Exercise instructions ::
1. From the earnings call transcript, extract the part that opens with the words containing "There is one" and closes with "our management team.".
2. According to the earnings call transcript, why does the speaker want the forecast for sites five and six in Macao distributed broadly? Answer in one to three sentences.
3. In the earnings call transcript, when is the scheduled policy address set to take place?

Article ::
::::::

And that's in the year 2012.
There is one other statistic that I want to make sure we distribute broadly here as we are speaking also to investors. Our forecast for sites five and six in Macao for 2012 estimate was about $533 million of EBITDA. So, with that I think we have covered our discussions fairly broadly on our current capital raise. We've discussed our third quarter results. And with that I will just open it up for questions for any member of our management team.
(Operator Instruction). Your first question comes from the line of Larry Klatzkin with Jefferies & Company. Larry Klatzkin - Jefferies & Company: Hey, guys. Could you guys go over just the prospects of regulatory changes in Macao over the next six months? Visa restrictions, tax rate, commission cap starting, more cities being added to the independent visas?
I was there most recently. I think what you have to look at there is the scheduled policy address to take place tomorrow, which is 3:30 in the afternoon Macao time. There is a major policy address to be given to the legislative council and on the next day there will be a question-and-answer period. The speculation is that there will be, they will address the issue of what we call taxes, what they call contribution to the Macao fund, focusing mainly on the 4%. They're talking about providing help to different companies in the Macao economy to guarantee loans at banks for different SMEs, small and medium enterprises. And other issues, including the consideration of when and how much they're going to announce the cap on the (inaudible) commission rights. So, we're not in a position to tell you, but the market will be in a position to know within in the next 48 hours.

::::::

Information given ::
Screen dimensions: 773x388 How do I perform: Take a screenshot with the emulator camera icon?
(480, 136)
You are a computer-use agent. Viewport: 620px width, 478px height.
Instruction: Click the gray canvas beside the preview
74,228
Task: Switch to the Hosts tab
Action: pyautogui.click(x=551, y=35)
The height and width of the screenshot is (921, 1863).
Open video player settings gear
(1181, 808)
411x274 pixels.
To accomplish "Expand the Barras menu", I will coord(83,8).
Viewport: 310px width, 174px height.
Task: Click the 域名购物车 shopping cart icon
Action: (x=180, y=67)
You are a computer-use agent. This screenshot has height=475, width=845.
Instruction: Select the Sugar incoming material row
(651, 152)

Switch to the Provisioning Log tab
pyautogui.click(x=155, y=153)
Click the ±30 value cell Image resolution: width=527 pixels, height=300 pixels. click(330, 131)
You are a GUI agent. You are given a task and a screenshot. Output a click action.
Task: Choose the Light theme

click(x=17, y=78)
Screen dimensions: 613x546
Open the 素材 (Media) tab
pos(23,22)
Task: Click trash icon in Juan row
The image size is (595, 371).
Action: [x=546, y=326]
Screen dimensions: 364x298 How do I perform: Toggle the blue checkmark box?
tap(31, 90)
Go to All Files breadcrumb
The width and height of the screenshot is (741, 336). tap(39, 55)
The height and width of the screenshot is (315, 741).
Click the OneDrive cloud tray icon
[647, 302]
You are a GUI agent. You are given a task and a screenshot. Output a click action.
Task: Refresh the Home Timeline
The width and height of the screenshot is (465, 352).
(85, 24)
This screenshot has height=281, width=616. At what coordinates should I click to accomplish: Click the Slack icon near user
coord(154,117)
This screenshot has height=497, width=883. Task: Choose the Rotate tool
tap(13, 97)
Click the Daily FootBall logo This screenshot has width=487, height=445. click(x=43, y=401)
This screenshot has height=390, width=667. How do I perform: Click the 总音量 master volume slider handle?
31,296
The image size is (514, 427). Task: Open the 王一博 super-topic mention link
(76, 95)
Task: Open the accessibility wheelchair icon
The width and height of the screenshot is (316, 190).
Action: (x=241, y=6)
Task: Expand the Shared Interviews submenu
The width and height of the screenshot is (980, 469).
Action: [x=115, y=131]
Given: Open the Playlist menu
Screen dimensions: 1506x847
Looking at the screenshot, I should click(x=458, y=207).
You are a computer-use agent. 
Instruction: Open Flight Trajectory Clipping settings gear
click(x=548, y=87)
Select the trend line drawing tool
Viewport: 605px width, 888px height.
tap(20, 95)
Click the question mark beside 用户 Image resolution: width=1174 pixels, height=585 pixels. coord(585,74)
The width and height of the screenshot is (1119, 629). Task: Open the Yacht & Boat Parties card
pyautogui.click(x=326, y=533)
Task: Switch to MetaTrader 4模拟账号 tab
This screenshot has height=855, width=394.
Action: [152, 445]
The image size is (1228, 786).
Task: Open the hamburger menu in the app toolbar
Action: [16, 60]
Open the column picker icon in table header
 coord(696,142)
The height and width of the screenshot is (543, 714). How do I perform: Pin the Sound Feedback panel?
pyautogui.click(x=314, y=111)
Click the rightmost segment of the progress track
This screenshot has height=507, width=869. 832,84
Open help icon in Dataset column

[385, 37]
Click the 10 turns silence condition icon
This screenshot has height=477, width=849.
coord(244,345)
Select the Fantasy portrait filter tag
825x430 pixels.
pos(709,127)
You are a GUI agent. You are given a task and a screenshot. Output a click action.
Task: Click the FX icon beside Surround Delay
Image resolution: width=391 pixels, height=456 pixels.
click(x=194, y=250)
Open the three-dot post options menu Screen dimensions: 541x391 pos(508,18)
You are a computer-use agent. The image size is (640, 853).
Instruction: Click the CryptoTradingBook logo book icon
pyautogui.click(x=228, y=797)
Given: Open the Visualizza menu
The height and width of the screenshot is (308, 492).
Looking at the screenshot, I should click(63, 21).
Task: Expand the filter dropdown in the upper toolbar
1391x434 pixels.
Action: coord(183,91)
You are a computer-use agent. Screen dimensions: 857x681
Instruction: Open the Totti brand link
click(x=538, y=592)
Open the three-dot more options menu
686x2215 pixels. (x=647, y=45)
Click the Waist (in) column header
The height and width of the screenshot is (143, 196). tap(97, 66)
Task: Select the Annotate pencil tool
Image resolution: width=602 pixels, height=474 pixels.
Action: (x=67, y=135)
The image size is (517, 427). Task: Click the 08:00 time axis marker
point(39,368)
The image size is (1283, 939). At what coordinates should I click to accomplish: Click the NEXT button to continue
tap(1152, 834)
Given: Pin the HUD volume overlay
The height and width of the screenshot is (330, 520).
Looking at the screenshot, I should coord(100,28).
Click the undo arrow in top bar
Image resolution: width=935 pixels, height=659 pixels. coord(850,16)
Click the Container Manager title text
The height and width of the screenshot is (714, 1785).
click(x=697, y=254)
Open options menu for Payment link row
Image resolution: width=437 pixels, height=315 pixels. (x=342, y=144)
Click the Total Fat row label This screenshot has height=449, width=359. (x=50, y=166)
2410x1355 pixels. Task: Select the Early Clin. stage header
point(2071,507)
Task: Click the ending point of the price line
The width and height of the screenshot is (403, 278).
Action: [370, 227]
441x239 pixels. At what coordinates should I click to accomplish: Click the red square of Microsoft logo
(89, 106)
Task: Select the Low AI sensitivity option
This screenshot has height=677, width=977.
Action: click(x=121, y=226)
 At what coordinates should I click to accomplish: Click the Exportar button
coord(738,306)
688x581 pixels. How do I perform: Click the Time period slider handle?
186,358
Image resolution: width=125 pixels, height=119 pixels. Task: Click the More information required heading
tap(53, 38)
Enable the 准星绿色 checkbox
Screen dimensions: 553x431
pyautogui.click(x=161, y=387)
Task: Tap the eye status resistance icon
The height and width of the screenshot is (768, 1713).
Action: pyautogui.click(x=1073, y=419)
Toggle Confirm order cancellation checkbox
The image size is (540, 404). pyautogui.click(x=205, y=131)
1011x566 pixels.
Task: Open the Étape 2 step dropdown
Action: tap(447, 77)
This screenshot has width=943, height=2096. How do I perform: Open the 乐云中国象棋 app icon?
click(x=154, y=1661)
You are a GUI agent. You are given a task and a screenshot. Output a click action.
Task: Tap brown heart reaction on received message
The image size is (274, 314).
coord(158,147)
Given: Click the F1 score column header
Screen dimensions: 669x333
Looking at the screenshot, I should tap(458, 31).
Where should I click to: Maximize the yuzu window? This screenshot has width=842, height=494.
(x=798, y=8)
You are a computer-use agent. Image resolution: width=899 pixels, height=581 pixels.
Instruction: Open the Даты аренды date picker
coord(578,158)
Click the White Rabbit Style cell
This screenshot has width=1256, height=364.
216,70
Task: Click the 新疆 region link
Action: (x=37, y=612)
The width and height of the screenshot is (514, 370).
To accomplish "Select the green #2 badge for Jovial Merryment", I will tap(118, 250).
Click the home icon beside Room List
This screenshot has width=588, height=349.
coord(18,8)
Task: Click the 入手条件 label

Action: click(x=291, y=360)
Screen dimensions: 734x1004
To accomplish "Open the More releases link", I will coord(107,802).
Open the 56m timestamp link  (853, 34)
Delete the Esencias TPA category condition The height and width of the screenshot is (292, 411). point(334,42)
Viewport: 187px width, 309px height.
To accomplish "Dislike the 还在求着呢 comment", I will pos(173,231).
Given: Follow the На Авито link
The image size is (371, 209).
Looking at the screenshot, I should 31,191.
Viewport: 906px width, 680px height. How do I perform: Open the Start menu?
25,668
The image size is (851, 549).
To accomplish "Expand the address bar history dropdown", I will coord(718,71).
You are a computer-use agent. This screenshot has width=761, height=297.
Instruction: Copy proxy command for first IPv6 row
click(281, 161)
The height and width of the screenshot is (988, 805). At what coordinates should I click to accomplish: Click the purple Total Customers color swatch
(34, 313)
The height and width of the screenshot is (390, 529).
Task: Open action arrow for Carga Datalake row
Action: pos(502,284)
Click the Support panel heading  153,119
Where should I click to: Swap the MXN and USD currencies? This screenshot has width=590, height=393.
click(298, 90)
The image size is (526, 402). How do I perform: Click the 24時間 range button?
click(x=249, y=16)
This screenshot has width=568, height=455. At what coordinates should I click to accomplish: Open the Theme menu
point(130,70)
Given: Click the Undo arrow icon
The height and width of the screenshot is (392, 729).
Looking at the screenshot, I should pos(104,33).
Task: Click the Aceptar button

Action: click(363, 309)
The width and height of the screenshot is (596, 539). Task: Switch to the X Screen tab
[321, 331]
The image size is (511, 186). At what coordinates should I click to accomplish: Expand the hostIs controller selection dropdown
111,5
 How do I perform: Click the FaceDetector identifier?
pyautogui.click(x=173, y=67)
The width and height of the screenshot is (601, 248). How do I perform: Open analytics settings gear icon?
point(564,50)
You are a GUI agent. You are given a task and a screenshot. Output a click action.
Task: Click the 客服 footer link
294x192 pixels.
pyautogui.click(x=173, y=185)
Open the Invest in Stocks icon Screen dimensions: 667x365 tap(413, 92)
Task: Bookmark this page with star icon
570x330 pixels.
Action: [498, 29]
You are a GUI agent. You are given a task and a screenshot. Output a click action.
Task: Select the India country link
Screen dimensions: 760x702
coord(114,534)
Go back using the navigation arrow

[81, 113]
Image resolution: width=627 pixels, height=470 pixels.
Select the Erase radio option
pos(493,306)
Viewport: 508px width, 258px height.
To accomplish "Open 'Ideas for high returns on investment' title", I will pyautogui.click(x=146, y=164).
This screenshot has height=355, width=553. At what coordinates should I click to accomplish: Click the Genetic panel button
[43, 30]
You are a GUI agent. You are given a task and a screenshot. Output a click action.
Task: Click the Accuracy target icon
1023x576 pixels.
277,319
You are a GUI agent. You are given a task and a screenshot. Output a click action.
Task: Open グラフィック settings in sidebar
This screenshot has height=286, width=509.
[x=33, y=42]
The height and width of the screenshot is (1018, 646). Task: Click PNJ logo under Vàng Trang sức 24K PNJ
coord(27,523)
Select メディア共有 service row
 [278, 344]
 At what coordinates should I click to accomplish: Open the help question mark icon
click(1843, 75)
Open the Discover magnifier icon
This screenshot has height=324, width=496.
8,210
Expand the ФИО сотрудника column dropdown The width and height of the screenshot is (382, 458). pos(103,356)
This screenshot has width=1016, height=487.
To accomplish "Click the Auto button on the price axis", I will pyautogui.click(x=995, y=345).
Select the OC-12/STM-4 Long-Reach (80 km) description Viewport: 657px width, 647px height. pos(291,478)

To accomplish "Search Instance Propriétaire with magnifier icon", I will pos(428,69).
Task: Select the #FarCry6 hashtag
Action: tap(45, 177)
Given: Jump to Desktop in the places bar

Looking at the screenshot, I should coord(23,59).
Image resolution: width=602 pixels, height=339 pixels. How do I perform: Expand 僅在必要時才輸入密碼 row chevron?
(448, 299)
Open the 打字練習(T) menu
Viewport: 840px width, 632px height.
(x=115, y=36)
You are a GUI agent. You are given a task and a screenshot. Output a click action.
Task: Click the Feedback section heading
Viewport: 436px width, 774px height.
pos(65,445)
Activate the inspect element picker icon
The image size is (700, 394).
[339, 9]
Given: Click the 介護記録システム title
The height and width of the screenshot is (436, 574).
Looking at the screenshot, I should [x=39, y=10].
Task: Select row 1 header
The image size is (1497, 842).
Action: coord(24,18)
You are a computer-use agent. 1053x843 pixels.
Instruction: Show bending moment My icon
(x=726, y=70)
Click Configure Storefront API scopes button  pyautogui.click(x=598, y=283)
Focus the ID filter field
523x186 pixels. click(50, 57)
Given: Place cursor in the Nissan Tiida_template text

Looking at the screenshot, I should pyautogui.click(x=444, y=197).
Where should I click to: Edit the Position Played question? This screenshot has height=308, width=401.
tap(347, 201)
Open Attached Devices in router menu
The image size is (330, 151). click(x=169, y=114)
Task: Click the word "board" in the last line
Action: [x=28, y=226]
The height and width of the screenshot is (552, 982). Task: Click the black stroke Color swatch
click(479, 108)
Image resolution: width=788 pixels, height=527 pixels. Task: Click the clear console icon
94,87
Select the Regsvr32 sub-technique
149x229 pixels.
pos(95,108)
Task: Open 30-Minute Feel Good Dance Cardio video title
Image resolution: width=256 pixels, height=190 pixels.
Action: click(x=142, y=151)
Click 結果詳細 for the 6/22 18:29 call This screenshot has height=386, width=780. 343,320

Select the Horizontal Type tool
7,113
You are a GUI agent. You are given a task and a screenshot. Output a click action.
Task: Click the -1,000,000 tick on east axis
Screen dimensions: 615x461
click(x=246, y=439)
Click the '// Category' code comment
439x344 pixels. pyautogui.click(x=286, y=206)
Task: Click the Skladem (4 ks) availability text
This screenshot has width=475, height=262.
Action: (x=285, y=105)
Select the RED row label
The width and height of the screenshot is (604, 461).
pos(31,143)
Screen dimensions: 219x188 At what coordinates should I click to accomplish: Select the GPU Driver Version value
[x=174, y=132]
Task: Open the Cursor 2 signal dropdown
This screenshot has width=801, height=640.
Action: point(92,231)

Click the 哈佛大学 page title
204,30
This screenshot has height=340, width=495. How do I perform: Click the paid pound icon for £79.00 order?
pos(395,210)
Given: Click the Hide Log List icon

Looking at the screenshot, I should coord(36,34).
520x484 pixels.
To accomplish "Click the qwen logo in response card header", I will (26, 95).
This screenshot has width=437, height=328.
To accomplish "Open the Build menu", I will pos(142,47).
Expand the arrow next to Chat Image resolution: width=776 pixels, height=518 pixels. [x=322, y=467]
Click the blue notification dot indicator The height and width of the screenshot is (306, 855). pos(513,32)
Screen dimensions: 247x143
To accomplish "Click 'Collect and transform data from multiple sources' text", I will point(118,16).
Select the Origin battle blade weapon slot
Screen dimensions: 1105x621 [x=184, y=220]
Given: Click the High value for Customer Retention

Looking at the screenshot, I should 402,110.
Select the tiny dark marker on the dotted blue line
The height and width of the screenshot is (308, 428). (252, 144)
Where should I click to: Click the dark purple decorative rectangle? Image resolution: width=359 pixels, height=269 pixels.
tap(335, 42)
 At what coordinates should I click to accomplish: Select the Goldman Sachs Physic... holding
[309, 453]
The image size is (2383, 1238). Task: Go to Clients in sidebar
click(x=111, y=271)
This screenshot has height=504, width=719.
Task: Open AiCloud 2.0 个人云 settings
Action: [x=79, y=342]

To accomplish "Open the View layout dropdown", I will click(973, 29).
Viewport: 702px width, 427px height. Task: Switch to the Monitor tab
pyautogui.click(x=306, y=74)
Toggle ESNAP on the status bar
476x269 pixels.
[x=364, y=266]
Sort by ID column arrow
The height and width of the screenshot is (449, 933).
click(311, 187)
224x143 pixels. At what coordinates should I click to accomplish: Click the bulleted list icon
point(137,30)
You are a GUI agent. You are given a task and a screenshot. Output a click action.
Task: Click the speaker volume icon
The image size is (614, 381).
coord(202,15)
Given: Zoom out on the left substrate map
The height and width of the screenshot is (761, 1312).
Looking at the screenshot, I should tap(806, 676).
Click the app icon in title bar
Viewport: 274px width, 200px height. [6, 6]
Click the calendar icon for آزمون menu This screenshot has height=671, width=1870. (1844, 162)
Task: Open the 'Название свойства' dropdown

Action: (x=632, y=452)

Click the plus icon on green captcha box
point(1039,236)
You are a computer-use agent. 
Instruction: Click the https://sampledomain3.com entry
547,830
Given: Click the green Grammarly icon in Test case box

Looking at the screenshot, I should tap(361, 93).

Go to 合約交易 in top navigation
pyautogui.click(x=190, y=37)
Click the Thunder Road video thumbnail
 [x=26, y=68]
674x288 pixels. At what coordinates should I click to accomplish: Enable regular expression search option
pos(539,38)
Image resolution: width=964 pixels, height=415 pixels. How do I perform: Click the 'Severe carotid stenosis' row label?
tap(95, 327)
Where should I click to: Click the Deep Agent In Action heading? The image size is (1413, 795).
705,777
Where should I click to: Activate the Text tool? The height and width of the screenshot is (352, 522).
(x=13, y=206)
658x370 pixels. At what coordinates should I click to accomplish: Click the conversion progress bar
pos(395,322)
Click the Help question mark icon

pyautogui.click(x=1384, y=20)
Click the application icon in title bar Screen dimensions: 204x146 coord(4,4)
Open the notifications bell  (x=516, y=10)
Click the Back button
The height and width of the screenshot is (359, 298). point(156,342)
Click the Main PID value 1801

::::::

Answers to each task ::
1.
There is one other statistic that I want to make sure we distribute broadly here as we are speaking also to investors. Our forecast for sites five and six in Macao for 2012 estimate was about $533 million of EBITDA. So, with that I think we have covered our discussions fairly broadly on our current capital raise. We've discussed our third quarter results. And with that I will just open it up for questions for any member of our management team.

2. The speaker wants the statistic distributed broadly because the call is also addressed to investors. The statistic is the 2012 forecast of about $533 million of EBITDA for sites five and six in Macao.

3. Tomorrow at 3:30 in the afternoon, Macao time.